3. DESCRIPTION: 3-D LWR Rod Ejection and Rod Withdrawal Benchmarks.
NEA-1398/02
- 3DLWRCT-1 represents the first phase of a series of LWR core transient benchmarks. It consists of 2 parts:
. PWR problem : ejection of a control assembly from an initially critical core at hot zero power or at full power, each for three different geometrical configurations. The set of problems offers a variety of reactivity excursions which efficiently test the coupled neutronic/thermal-hydraulic models of the codes.
. BWR problem: reactivity excursions caused by cold water injection and pressurization events.
2-group macroscopic cross sections and their derivatives respect to boron density, moderator temperature, moderator density and fuel temperature for BWR and PWR core materials are included.
For the PWR cases, 63 submitted solutions are analyzed in comparison with a nodal reference solution defined by using a finer spatial and temporal resolution than in standard calculations, which is included. For the BWR benchmark only the cold water injection event is discussed and evaluated in some detail. Lacking a reference solution, the evaluation of the 8 sets of BWR contributions relies on synthetic comparative discussion. - 3DLWRCT-2 represents the second phase of the PWR core transient benchmark and concerns an uncontrolled withdrawal of control rods at zero power. The same cross section data as for phase I is used.
NEA-1398/03
- 3DLWRCT-2 represents the second phase of the benchmark and concerns the results of the "rod withdrawal from zero power" benchmark, including the solutions obtained by ten participants, from ten different countries, and a reference solution, obtained by refining the spatial and time meshing.
The problem is mathematically well defined. The specification provides cross-sections for fuel, reflector and absorbers. Four cases are analysed. The submitted solutions are compared to a reference obtained with a nodal code using finer spatial and temporal resolution than in standard calculation. Besides global information such as fission power evolution, the set of results also includes local maxima, as well as hot pellet enthalpy and cladding temperature.
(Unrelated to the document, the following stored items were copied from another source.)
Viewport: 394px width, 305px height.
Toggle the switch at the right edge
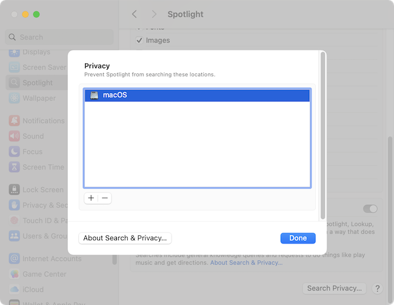coord(370,209)
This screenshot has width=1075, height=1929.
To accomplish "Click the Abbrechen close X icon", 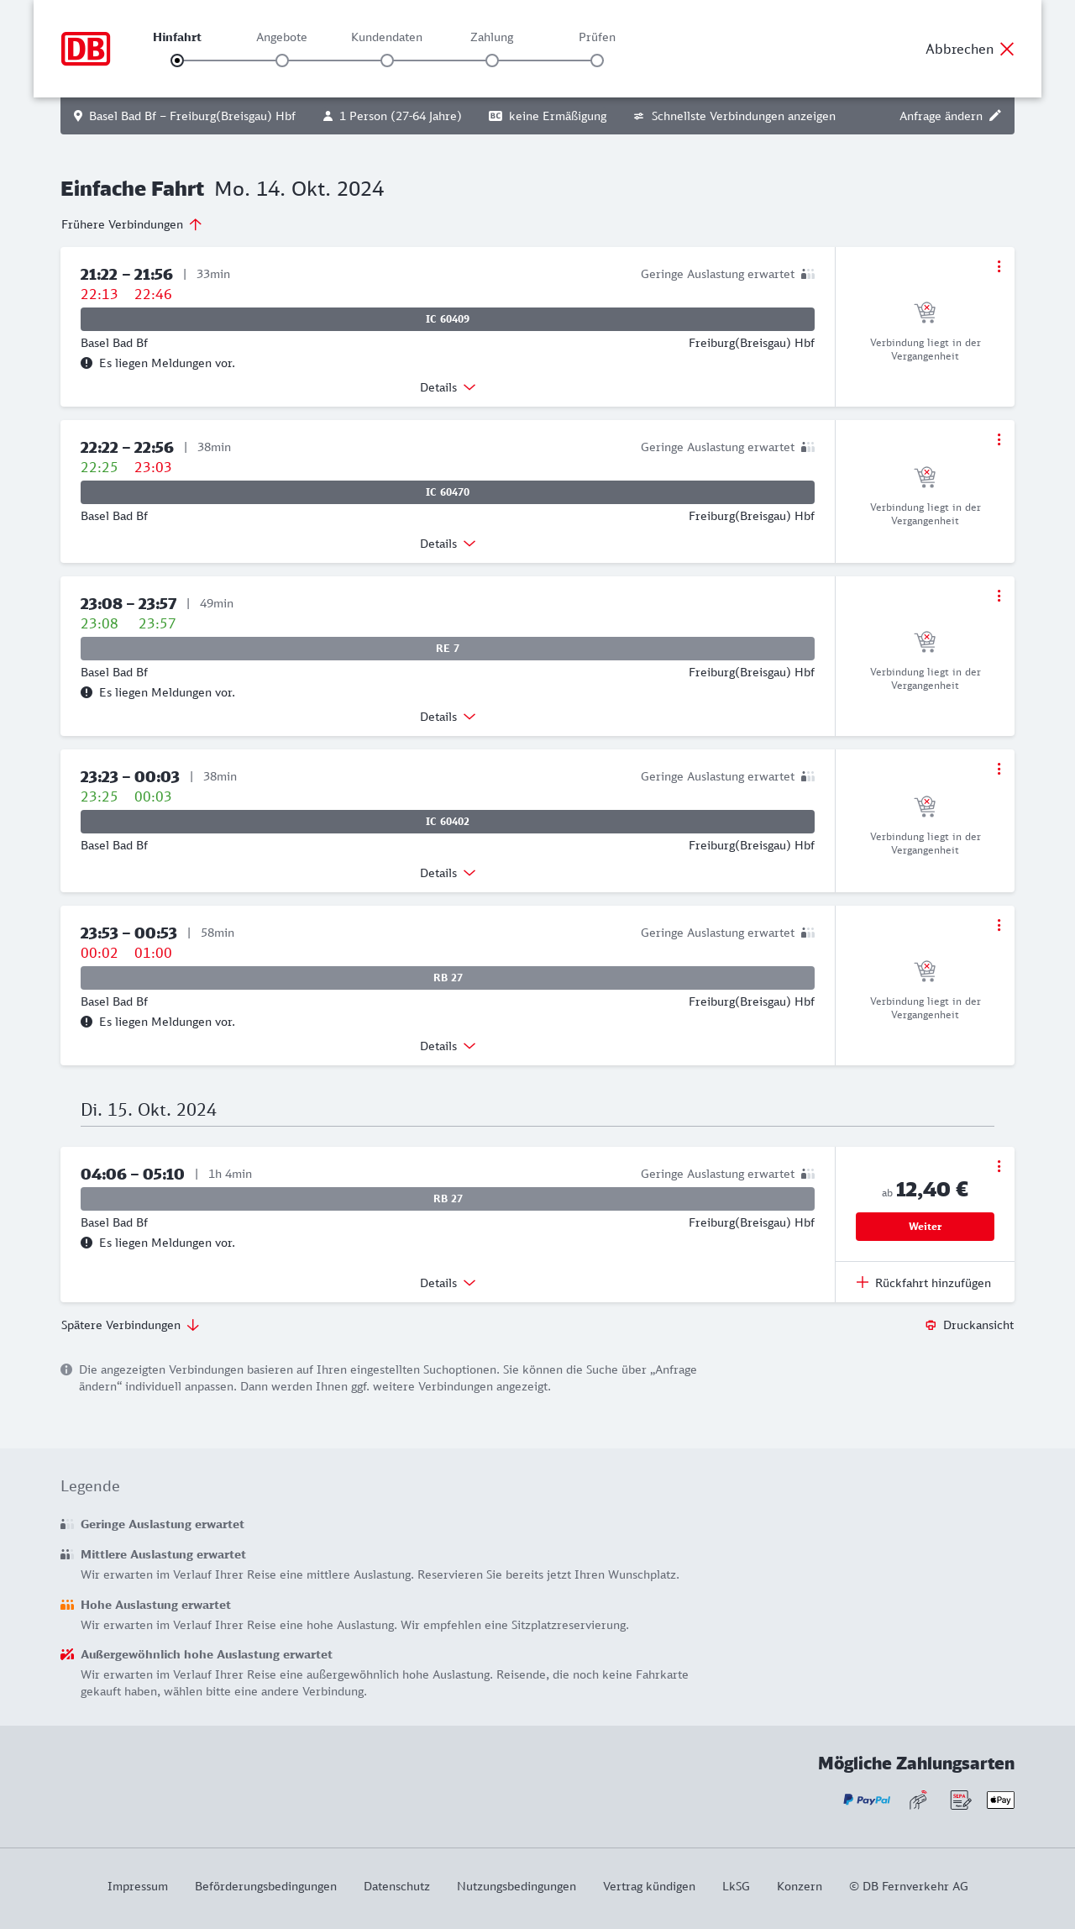I will tap(1007, 49).
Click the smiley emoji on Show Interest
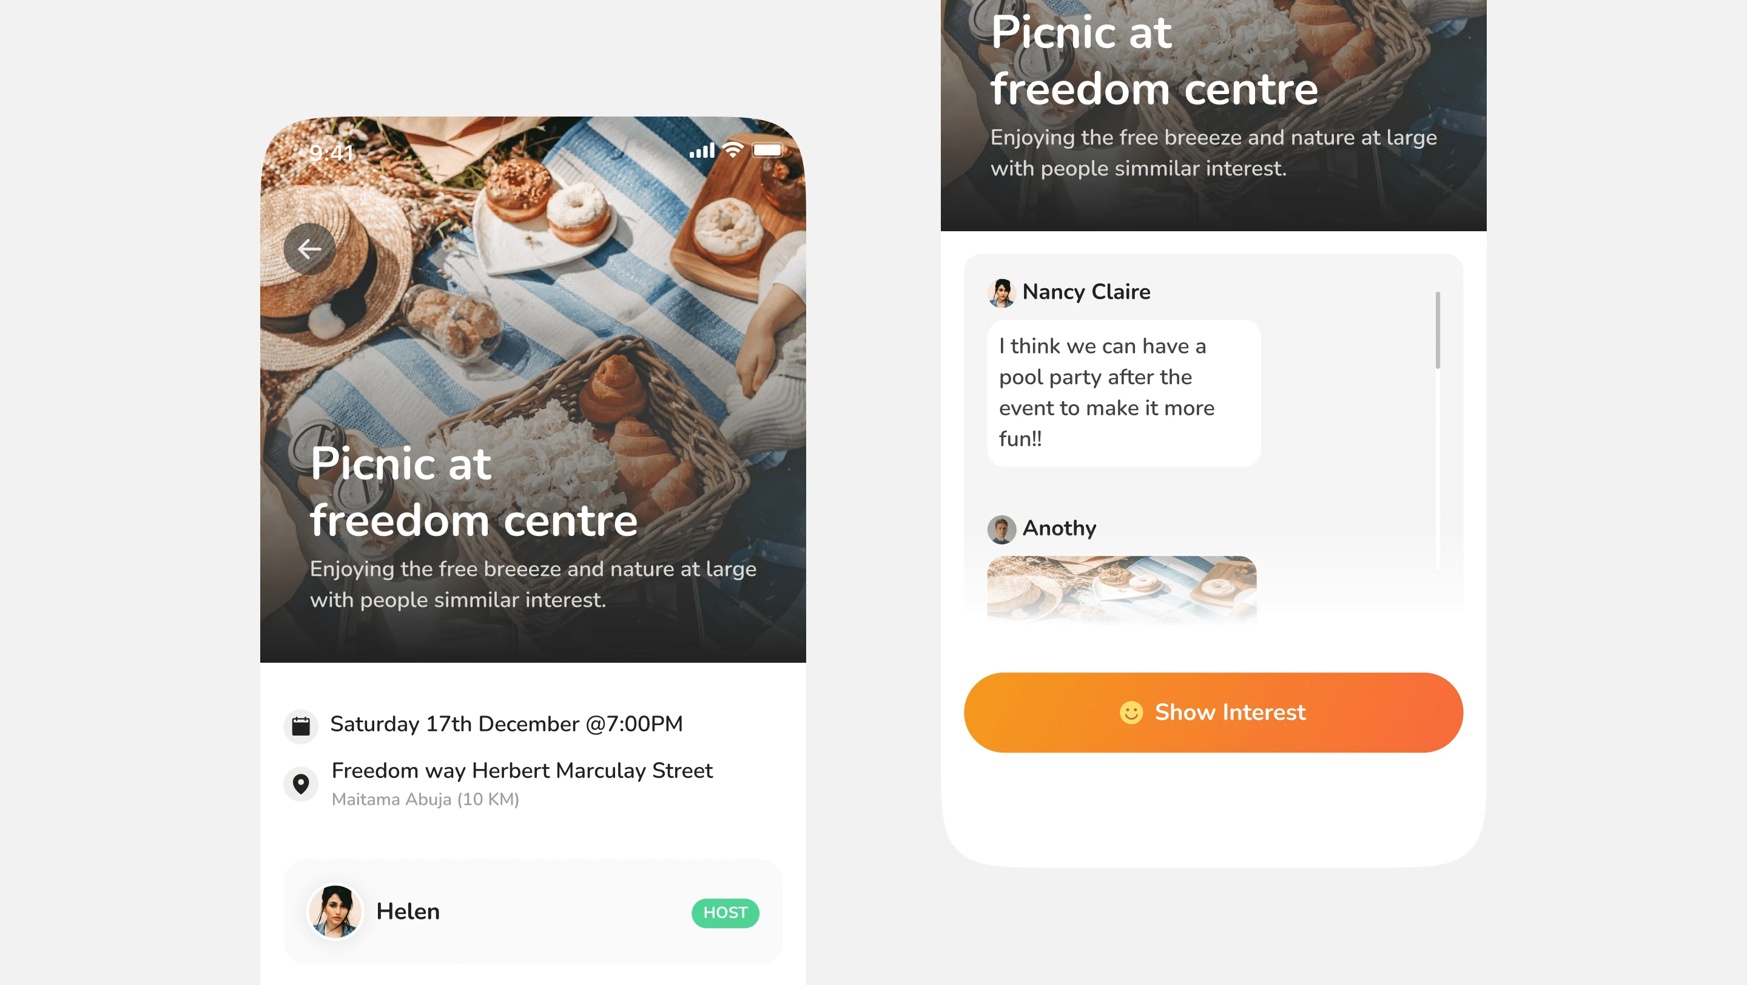Image resolution: width=1747 pixels, height=985 pixels. (1131, 712)
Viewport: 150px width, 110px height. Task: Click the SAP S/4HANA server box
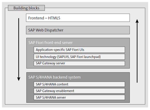[79, 97]
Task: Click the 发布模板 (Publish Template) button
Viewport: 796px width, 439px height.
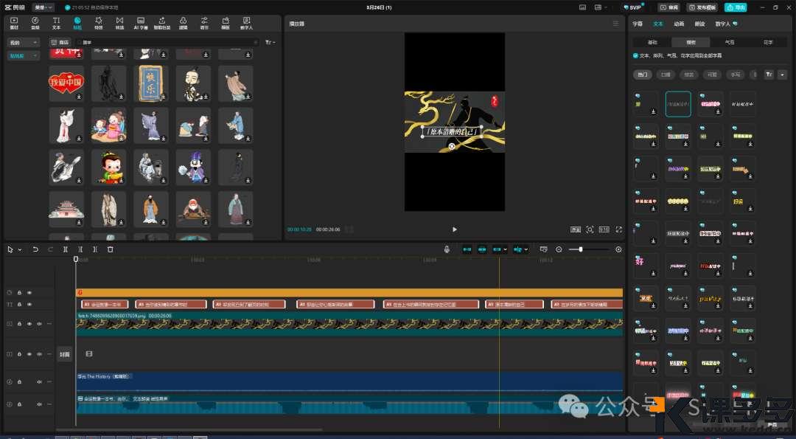Action: [x=702, y=7]
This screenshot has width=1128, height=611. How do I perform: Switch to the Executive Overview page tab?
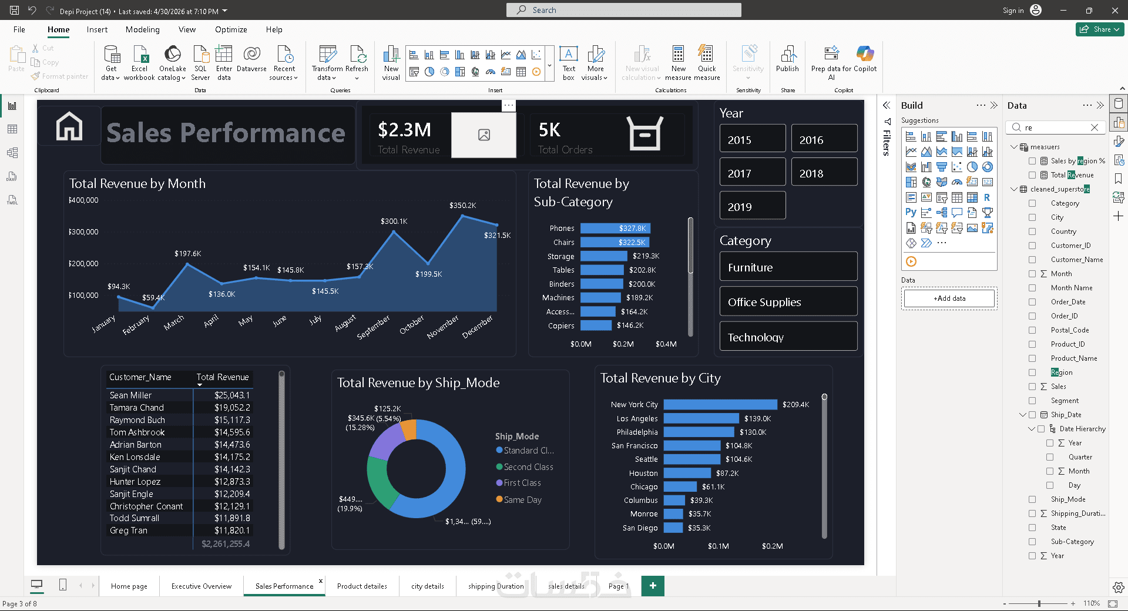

In general, a good agreement is obtained for most of the codes on the power evolution and its integral, in particular for the core averaged parameters. For the "hot pellet", the spread of the results is more important; however, the assumptions that define and localise this pellet are not the same for each participant: a finer local power profile reconstruction leads to more severe effects. This shows that one must take care of the consistency between the calculation methodology and the criteria applied to the safety analyses.